*Objectif 1*
Recopiez à l'identique le passage du texte sur Emmanuel Macron qui s'ouvre sur les mots contenant « Les commentateurs et » et se termine par « comprendre l’exploit réalisé. ».
*Objectif 2*
Répondez aux questions suivantes d'après le texte sur Emmanuel Macron :
(a) À quelle date Emmanuel Macron a-t-il rendu hommage à Jeanne d'Arc devant la cathédrale d'Orléans ?
(b) Quel est le titre de l'article d'Emmanuel Macron publié par la revue « Esprit » en mars-avril 2011 ?
(c) À quel journal l'ancien président a-t-il fait sa déclaration sur Emmanuel Macron ?
*Objectif 3*
D'après le texte sur Emmanuel Macron, pourquoi les politiques jugeaient-ils, un an plus tôt, qu'il ne pourrait pas devenir président ? Répondez en une à trois phrases.

=== Texte cité ===

« Ce type est incroyable. Il fait un sans-faute. S’il ne commet pas les erreurs que j’ai faites, il va aller très loin, on ne pourra pas l’arrêter. Avec l’âge, je suis devenu modeste : Macron, c’est moi en mieux. » Rapportée cette semaine par le « Canard enchaîné », cette déclaration de l’ancien président au journal Le Soir de Bruxelles, eut été inimaginable il y a un an quand les politiques disaient qu’Emmanuel Macron n’était qu’une « bulle » qui n’allait pas tarder à éclater, qu’être dans le vent, c’est avoir le destin d’une feuille morte, que, sans parti politique, il était impossible sous la Ve République d’être président de la République. Il n’avait jamais été élu, c’était la première élection jamais disputée par Emmanuel Macron ; et pas la moindre : la présidentielle, élection reine.
Les commentateurs et les politiques, qui observaient le phénomène Macron avec un certain amusement, n’avaient pas attaché suffisamment d’importance à deux événements en particulier. Le dimanche 8 mai 2016, au pied de la cathédrale d’Orléans, Emmanuel Macron avait rendu hommage à Jeanne d’Arc dans un discours truffé d’allusions et de ressemblances avec le chemin politique qu’il empruntait. La lecture de ce discours est aujourd’hui très utile pour comprendre l’exploit réalisé.
Certes, il disait « ne pas croire » dans l’homme ou la femme providentielle, mais dans le discours du fondateur du mouvement politique En Marche, les allusions sont voulues quand il dit : « sa trajectoire est nette, Jeanne fend le système, elle brusque l’injustice qui devait l’enfermer […] Jeanne se fraye un chemin jusqu’au roi, c’est une femme mais elle prend la tête d’un groupe armé et s’oppose aux chefs de guerre […] Elle était un rêve fou, elle s’impose comme une évidence […] Jeanne est dans cette France déchirée, coupée en deux, agitée par une guerre sans fin qui l’oppose au royaume d’Angleterre. Elle a su rassembler la France pour la défendre, dans un mouvement que rien n’imposait. Tant d’autres s’étaient habitués à cette guerre qu’ils avaient toujours connue. Elle a rassemblé des soldats de toutes origines. Et alors même que la France n’y croyait pas, se divisait contre elle-même, elle a eu l’intuition de son unité, de son rassemblement », a salué celui dont le mouvement n’est « ni à droite ni à gauche ». À la fin de son discours, Emmanuel Macron dit : « voilà pourquoi, les Français ont besoin de Jeanne d’Arc car elle nous dit que le destin n’est pas écrit ».
L’autre événement, passé à peu près inaperçu, s’était produit quand la revue « Esprit » publia, en mars-avril 2011, un article d’Emmanuel Macron intitulé « Les labyrinthes du politique » avec pour sous-titre : Que peut-on attendre pour 2012 et après ?

=== Extrait des données ===

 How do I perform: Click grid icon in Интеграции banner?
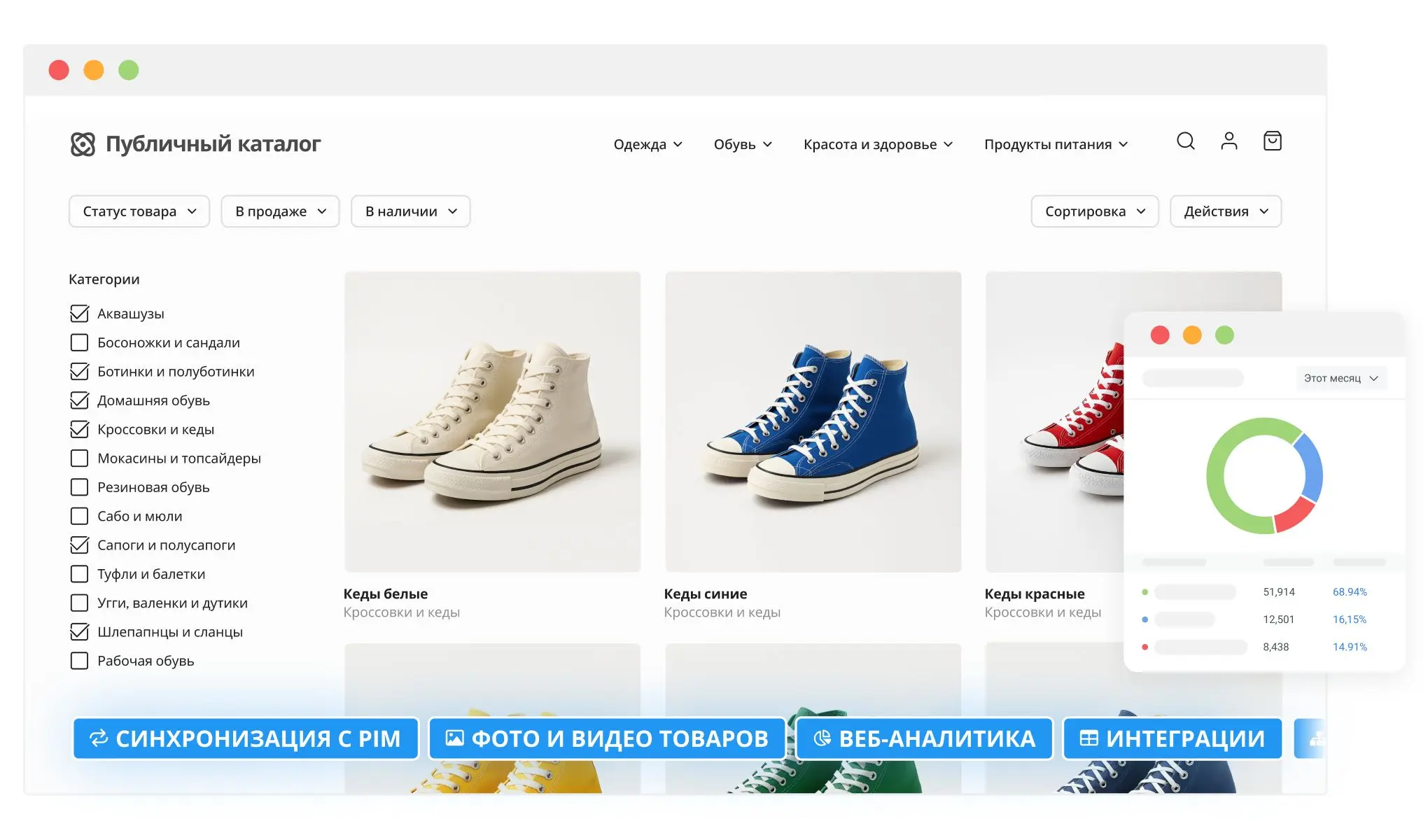[1088, 738]
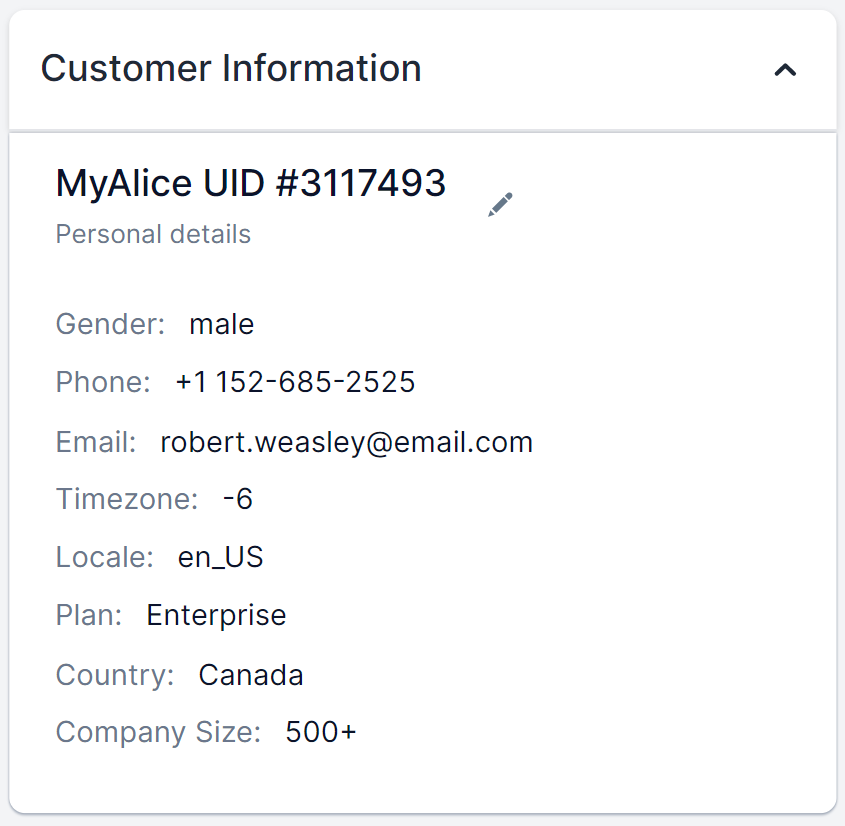Click the Company Size value 500+

320,733
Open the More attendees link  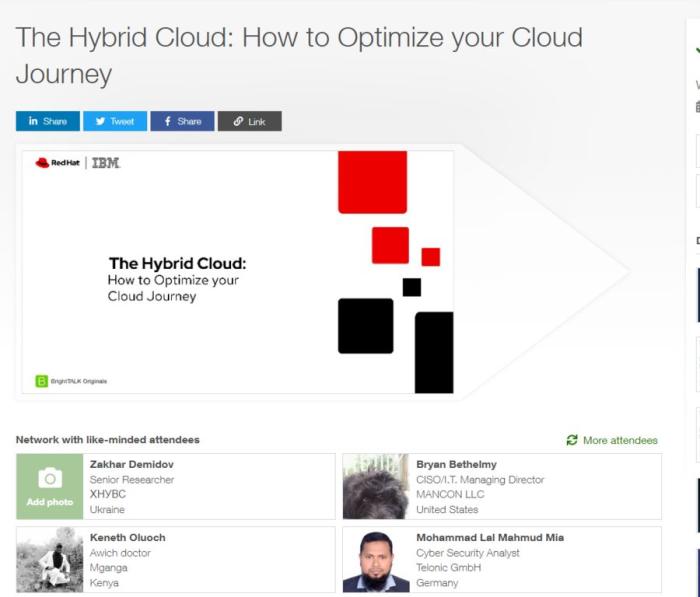[x=620, y=440]
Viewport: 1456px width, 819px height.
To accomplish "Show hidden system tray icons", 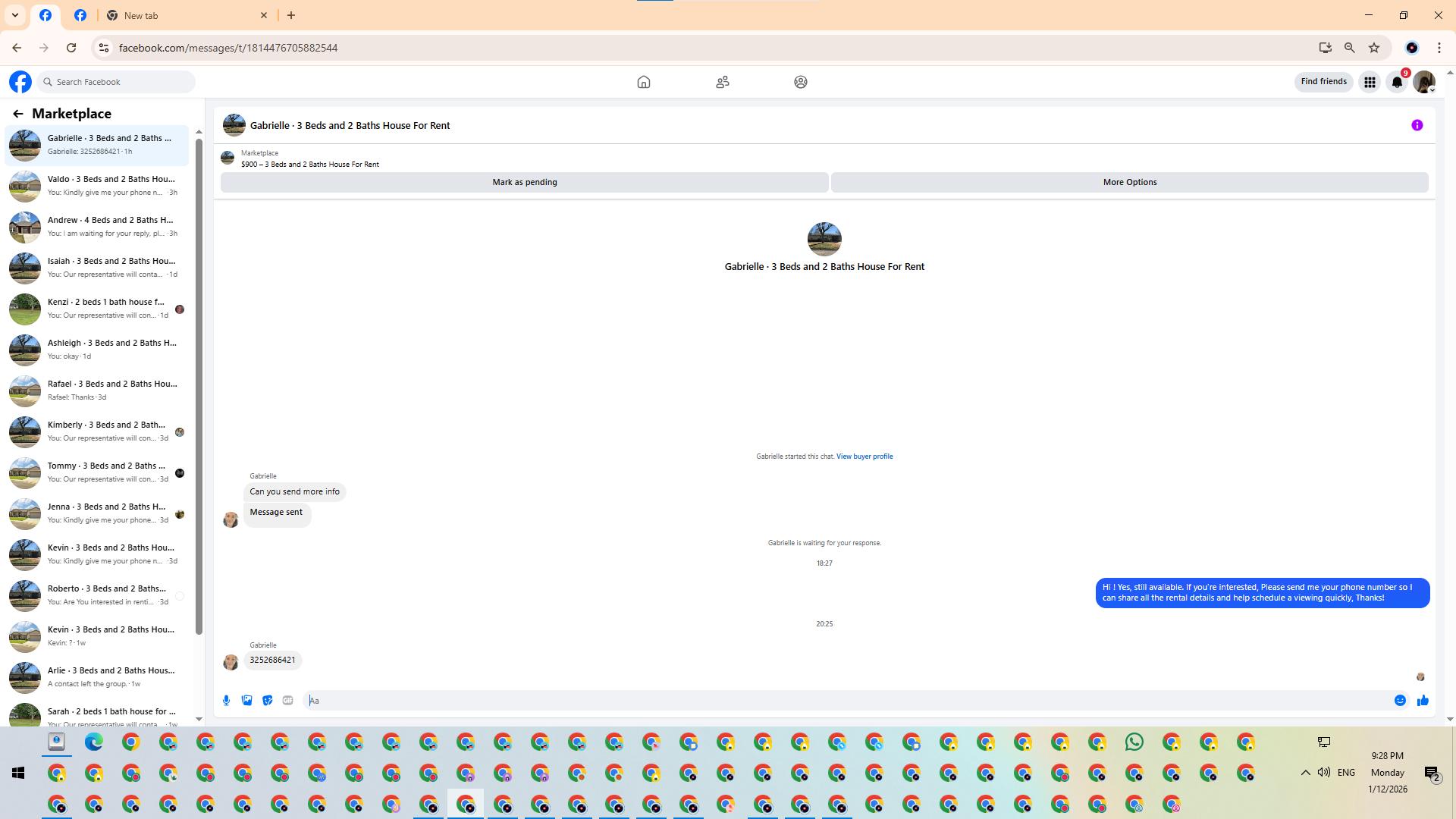I will point(1305,772).
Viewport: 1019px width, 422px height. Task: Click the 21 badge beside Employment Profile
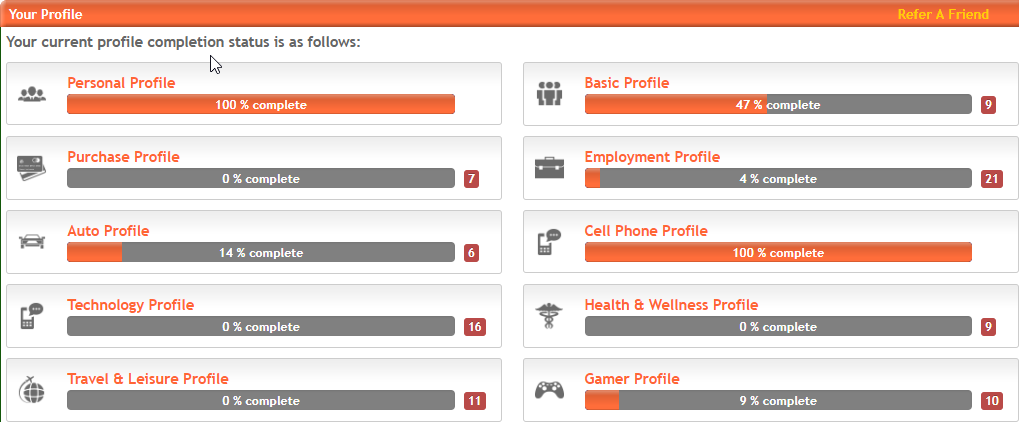tap(992, 179)
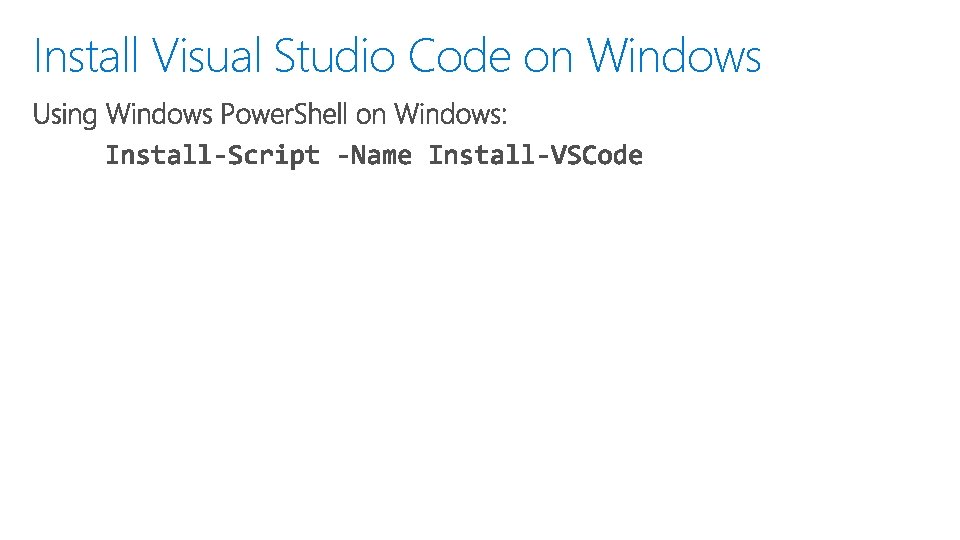Click the "Install-VSCode" script name
Viewport: 960px width, 540px height.
[x=536, y=156]
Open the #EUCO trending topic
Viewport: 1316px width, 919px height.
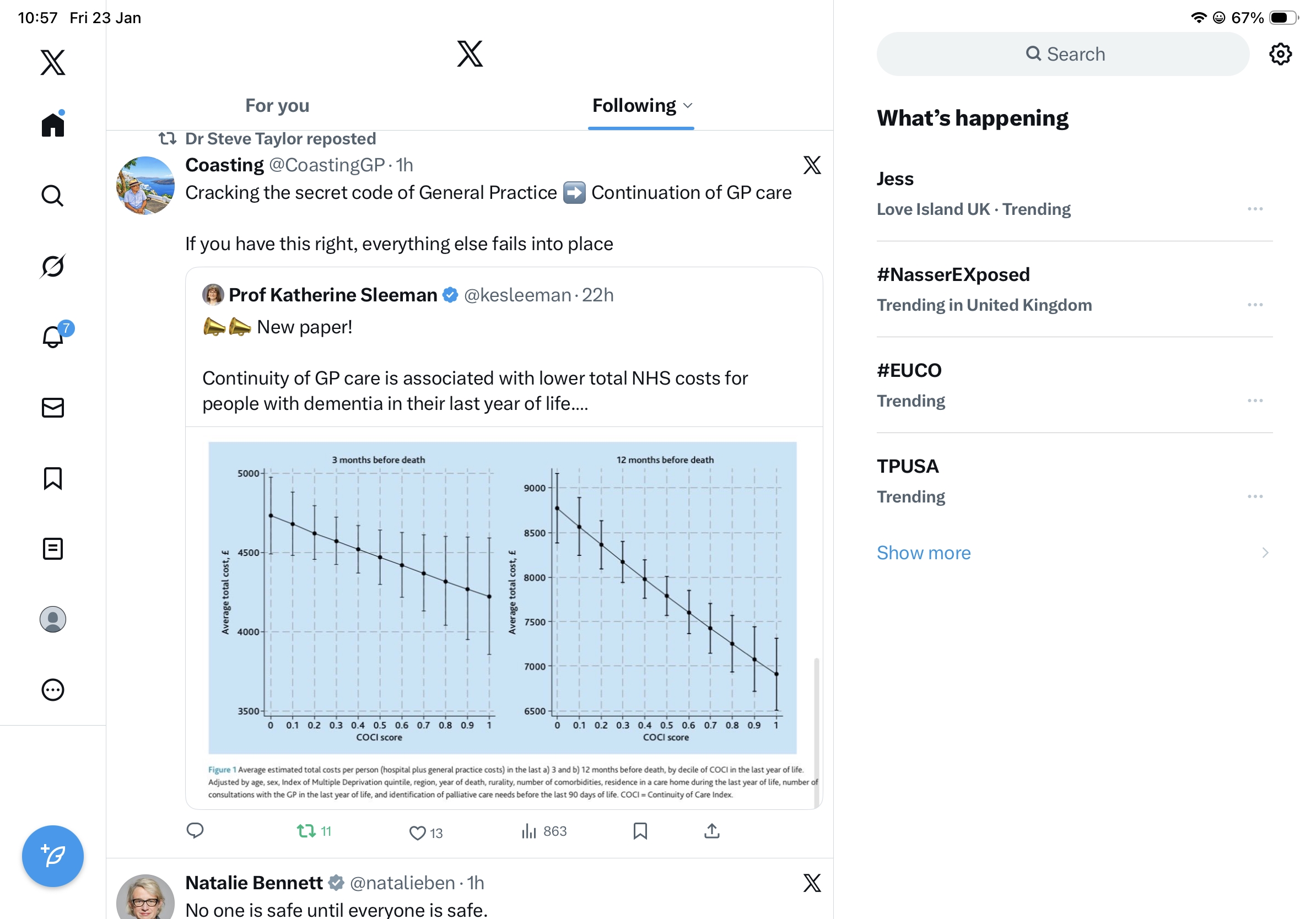click(x=910, y=371)
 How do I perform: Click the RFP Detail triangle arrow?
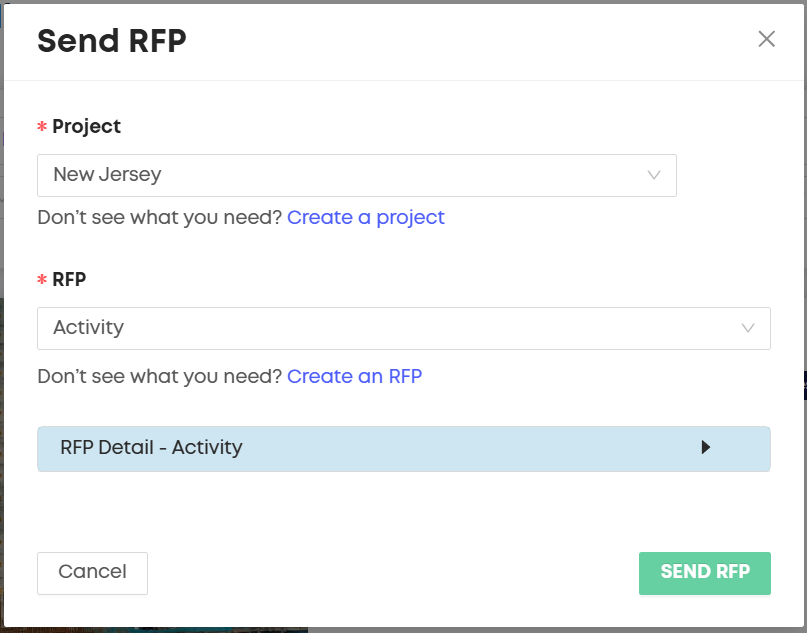[x=706, y=448]
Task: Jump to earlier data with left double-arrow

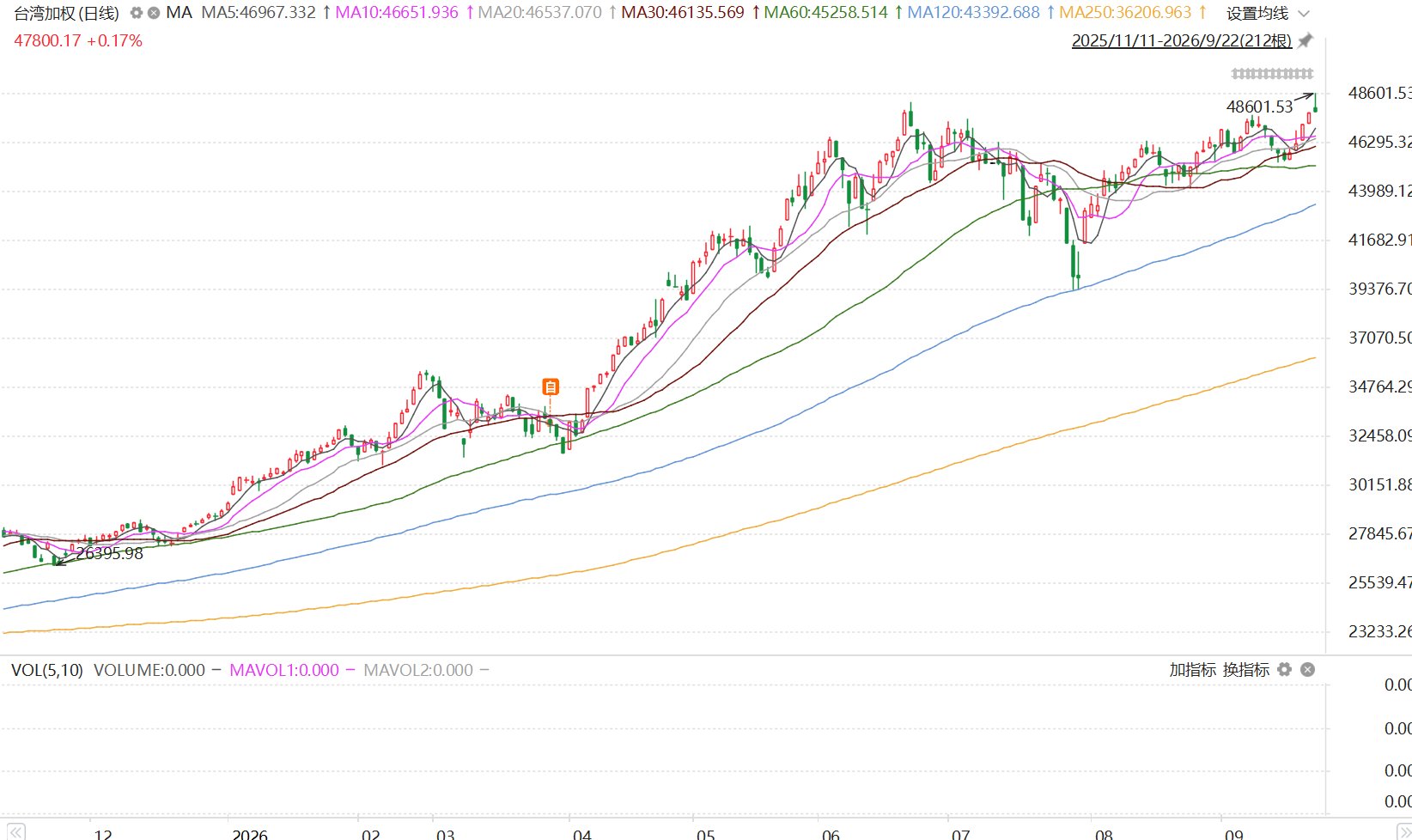Action: point(16,831)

===

*Réponse attendue 1*
Les commentateurs et les politiques, qui observaient le phénomène Macron avec un certain amusement, n’avaient pas attaché suffisamment d’importance à deux événements en particulier. Le dimanche 8 mai 2016, au pied de la cathédrale d’Orléans, Emmanuel Macron avait rendu hommage à Jeanne d’Arc dans un discours truffé d’allusions et de ressemblances avec le chemin politique qu’il empruntait. La lecture de ce discours est aujourd’hui très utile pour comprendre l’exploit réalisé.

*Réponse attendue 2*
(a) Le dimanche 8 mai 2016.
(b) « Les labyrinthes du politique ».
(c) Au journal Le Soir de Bruxelles.

*Réponse attendue 3*
Ils voyaient en lui une « bulle » qui n'allait pas tarder à éclater. Ils estimaient aussi que, sans parti politique, il était impossible sous la Ve République d'être président de la République.